Kota Tangerang pun tidak mau ketinggalan, beberapa waktu lalu dalam momen memperingati hari lahir Nahdlatul Ulama (NU) ke-96 yang diselenggarakan oleh Pengurus Cabang Nahdlatul Ulama (PCNU) Kota Tangerang di Pondok Pesantren Asshidiqiyah 2. Dan atas inisiatif Gus Ulil Abshar selaku Pengasuh Pondok Pesantren Asshidiqiyah 2 yang biasa disapa Gus Aab. Menginisiasi adanya halaqah yang mengundang seluruh pengasuh pondok pesantren di Kota Tangerang dan kebetulan penulis juga hadir di acara tersebut.
Halaqah tersebut menghasilkan beberapa point penting, antara lain mendorong segera terbitnya Peraturan Daerah (Perda) Kota Tangerang tentang fasilitasi penyelenggaraan pondok pesantren sekaligus mendorong agar pergub tentang pondok pesantren juga segera ditandatangani oleh Gubernur.

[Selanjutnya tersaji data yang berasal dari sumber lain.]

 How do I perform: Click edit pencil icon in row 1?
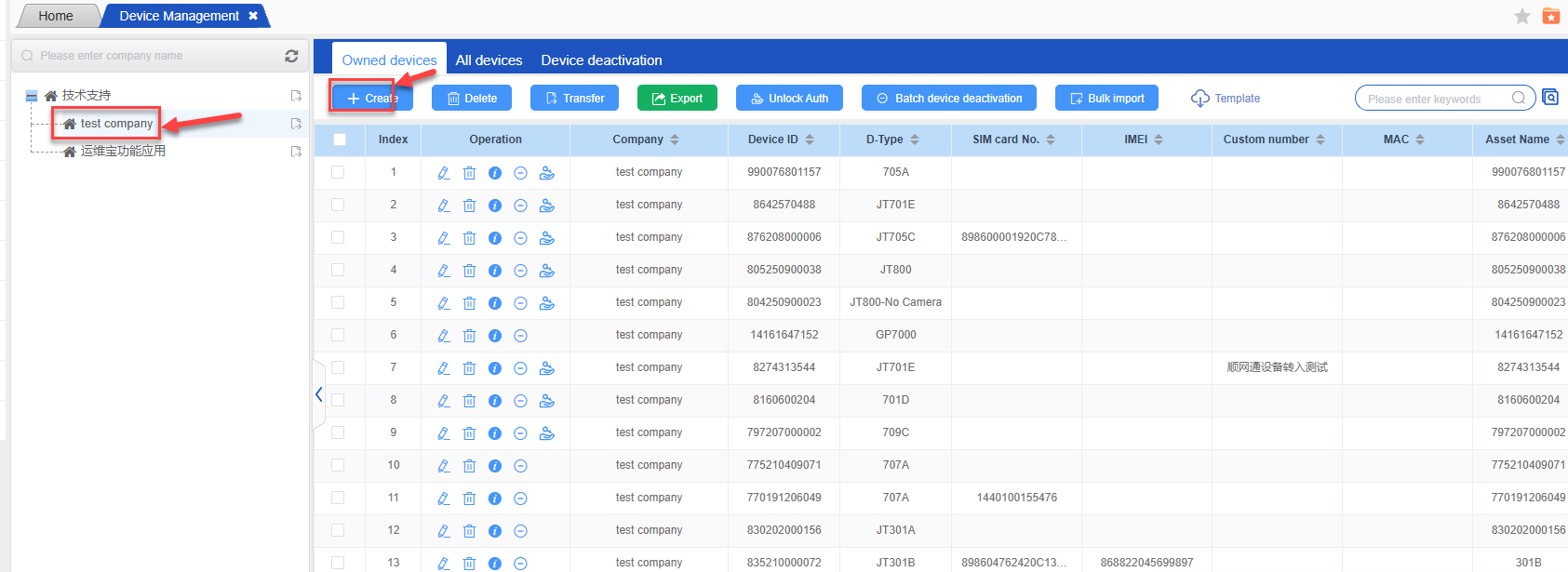[444, 173]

Menurut Ogy Sugiyono, Pembina Laskar Santri Nusantara dalam tulisanya di NU Online Banten, ada beberapa alasan kenapa perda tersebut sangat penting untuk Kota Tangerang. Pertama, secara geografis Kota Tangerang adalah kota penyangga yang sangat berdekatan dengan Ibukota yang notabene adalah pusat pemerintahan negara Indonesia. Sehingga tidak ada lagi alasan secara teknis untuk menunda, karena Kota Tangerang hampir tidak ada jarak dengan Ibukota bahkan sebagian orang, Tangerang dianggap bagian dari Jakarta.
Tidak ada kendala apapun terkait proses pembahasan perda tersebut, hanya menunggu political will dari pemerintah Kota Tangerang bersama DPRD Kota. Dan penulis melihat hal itu juga tidak ada masalah karena sewaktu halaqah, Anggota DPRD Kota yang juga sebagai Ketua FKB DPRD Kota Tangerang Tasril Jamal hadir sebagai narasumber.

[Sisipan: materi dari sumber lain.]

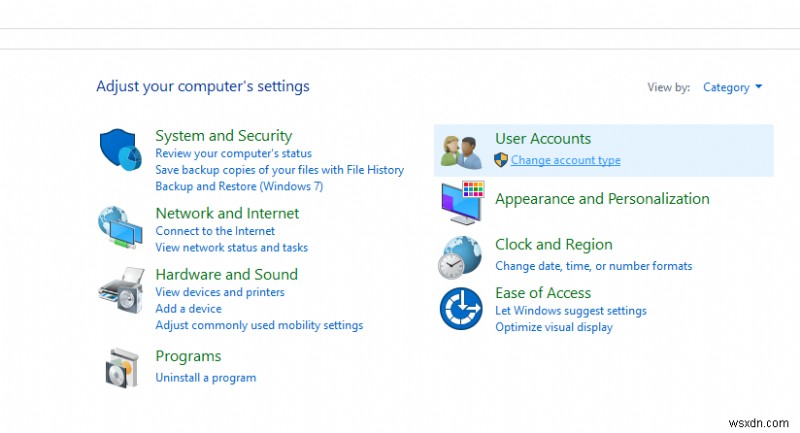Open Change date, time, or number formats
This screenshot has width=800, height=433.
593,266
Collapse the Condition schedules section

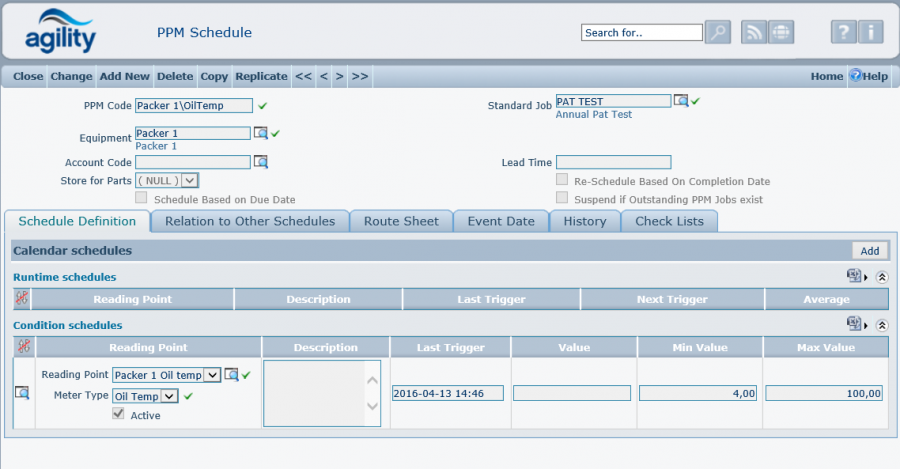tap(881, 325)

Kedua, secara sosiologis masyarakat kota Tangerang adalah masyarakat yang religius dan kental sekali dengan budaya pesantren. Karena di Kota Tangerang banyak sekali pesantren, dari yang kecil ngajinya sorogan dan salaf sampai yang besar dan modern seperti Asshidiqiyah 2. Sehingga membuat pesantren di Tangerang maju dan berdaya adalah sebuah keharusan yang harus dilakukan oleh pemerintah daerah.

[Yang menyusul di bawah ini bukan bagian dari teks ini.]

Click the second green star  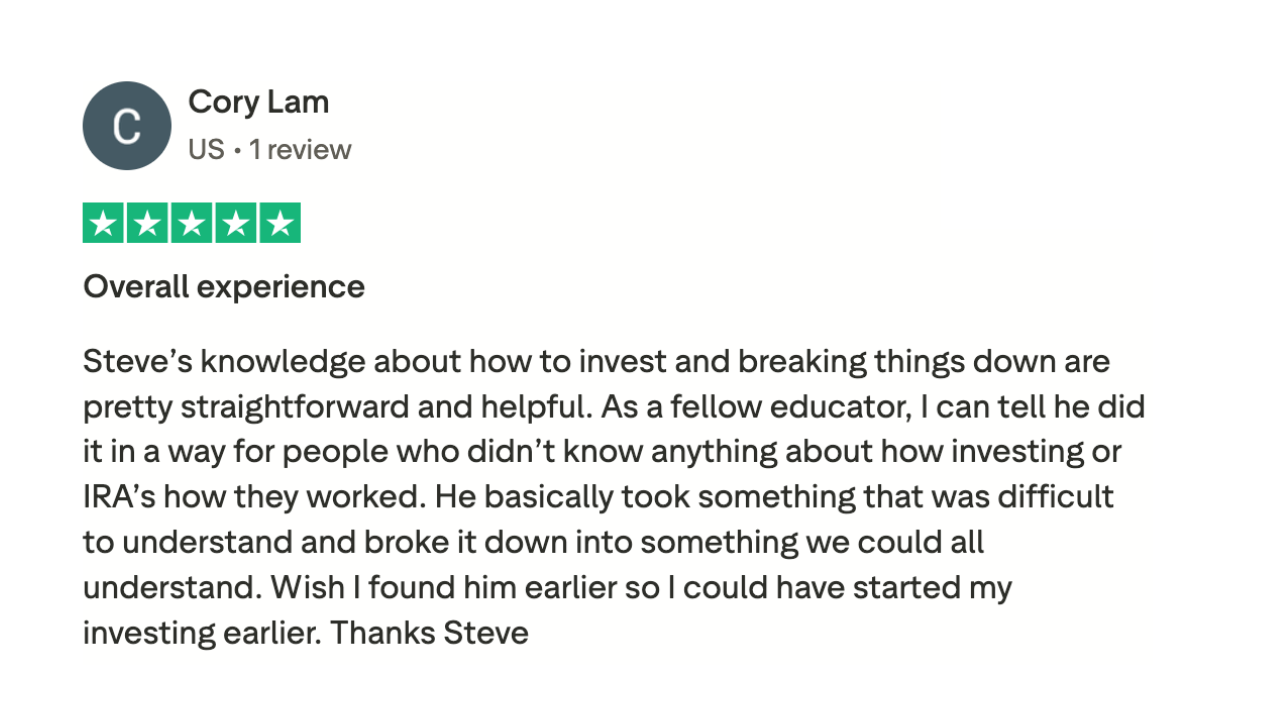(x=148, y=223)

“Di kota Tangerang hampir setiap kelurahan ada pesantren, sehingga membangun pesantren sama saja membangun kota Tangerang” tutur Ogy. Menurut data dari PDPP Kementerian Agama per tahun 2019, pondok Pesantren di kota Tangerang berjumlah 114 dengan jumlah santri 11.591 yang mukim sekitar 4.523—sekarang sudah tahun 2022, sangat mungkin data pesantren sudah bertambah banyak. Jadi, memajukan pesantren adalah sama dengan memajukan peradaban masyarakat kota Tangerang.
Ketiga, secara ekonomis kota Tangerang adalah kota yang maju. Sebagai kota yang mendapat julukan Kota 1001 Industri, sangat tidak elok jika masih ada pesantren yang kumuh dan tertinggal secara infrastruktur dan suprastrukturnya. Banyak dana CSR perusahaan yang bisa dimanfaatkan untuk pesantren tanpa mengurangi APBD Kota Tangerang apalagi ditambah dengan APBD akan lebih bagus.
Keempat, tahun ini adalah tahun terakhir Walikota Arief Wismansyah akan memasuki pensiun atau habis masa jabatannya. Sehingga jika perda ini sudah diterbitkan sebelum beliau selesai akan menjadi sebuah kado terindah yang diberikan untuk pondok pesantren di kota Tangerang. Legacy ini akan dikenang sepanjang sejarah bahwa saat kepemimpinan beliaulah ada perda yang membela kepentingan pondok pesantren.